Moving

Mar 03, 2010 13:12

We are finally on the cusp of our move. I am normally incredibly sentimental about moving, even if the move is a positive one...well, they have all been pretty positive, but regardless. I literally laid in bed most of the night before moving out of one apartment (oh Everett St studio, how I loved you) sobbing because I just couldn't believe I was leaving it. For me, places where I have lived have always held some kind of magic, like the me that lived there could still somehow be accessed by walking through the rooms, touching the walls, pulling out the drawers. I think, in a way, I have always believed in time travel for this reason. I convinced myself that the tingle of familiarity I felt revisiting an old space was the younger me trying to communicate.
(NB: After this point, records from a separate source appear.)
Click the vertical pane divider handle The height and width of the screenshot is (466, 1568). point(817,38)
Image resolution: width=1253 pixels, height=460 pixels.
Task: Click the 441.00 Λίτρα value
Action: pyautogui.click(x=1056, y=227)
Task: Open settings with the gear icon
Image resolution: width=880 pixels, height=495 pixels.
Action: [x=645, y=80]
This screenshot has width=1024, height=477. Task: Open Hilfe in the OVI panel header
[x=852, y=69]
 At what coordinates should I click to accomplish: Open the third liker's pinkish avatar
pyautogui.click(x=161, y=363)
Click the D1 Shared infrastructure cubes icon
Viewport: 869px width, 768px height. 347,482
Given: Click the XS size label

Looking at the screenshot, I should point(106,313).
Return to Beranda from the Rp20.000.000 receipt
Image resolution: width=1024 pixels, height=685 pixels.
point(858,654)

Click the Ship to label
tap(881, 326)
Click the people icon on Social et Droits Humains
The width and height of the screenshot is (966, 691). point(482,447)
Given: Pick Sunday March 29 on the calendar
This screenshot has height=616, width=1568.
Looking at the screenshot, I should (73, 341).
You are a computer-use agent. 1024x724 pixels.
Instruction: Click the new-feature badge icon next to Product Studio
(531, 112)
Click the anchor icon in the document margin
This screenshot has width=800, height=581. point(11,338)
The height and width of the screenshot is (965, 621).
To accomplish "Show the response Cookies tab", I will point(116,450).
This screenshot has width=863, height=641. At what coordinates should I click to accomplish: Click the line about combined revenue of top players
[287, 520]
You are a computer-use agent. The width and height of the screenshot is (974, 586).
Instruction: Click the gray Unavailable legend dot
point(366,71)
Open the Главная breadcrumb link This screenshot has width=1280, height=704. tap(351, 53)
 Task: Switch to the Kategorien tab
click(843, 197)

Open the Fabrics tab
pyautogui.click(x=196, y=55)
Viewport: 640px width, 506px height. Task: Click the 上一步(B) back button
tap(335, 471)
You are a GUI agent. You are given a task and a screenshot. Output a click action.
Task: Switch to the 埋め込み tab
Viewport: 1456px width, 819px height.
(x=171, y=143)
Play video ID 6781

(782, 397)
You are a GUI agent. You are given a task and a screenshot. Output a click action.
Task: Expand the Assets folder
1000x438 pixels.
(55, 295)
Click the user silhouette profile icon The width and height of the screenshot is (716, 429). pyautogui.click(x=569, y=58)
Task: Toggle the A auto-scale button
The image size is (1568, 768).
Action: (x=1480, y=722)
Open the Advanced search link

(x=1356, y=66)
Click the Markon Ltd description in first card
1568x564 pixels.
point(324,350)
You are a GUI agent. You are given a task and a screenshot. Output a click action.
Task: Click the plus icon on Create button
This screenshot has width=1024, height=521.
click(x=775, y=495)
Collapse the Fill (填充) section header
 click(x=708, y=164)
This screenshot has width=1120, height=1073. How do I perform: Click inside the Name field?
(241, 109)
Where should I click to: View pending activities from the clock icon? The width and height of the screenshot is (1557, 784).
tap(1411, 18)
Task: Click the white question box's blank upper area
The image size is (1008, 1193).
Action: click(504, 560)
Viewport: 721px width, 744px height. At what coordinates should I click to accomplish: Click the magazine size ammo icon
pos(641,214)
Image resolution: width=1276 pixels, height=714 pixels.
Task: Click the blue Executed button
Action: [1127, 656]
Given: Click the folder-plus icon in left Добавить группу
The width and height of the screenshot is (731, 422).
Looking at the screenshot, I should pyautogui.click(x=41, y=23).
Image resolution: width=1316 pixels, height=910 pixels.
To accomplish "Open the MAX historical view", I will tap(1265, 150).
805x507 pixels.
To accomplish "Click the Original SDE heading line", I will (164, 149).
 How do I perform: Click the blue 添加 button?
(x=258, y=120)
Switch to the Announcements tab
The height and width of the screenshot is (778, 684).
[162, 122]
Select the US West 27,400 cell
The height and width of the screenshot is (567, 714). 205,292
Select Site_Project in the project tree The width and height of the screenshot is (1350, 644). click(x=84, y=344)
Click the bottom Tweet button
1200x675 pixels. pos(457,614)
Leaving this house should be making me sick with sadness, but it's not. It's the home I brought my baby back from the hospital to, the home I watched her grow up in, yet she will be with me when we wake up for that first delicious morning in our new home. We won't be accustomed to that new-old-house smell yet, and the cat will be poking around in boxes, and we'll have to dig out toothbrushes and towels and the coffee maker, but it will be ours. We will start to make new memories in our new space: Claire will turn two, we will garden, dinners will be cooked and enjoyed. Maybe the change in my heart is not so much because I so badly crave more space, but because I have finally taught myself how to be more in the present, make more of each day I have with my family, and to linger a little less over memories.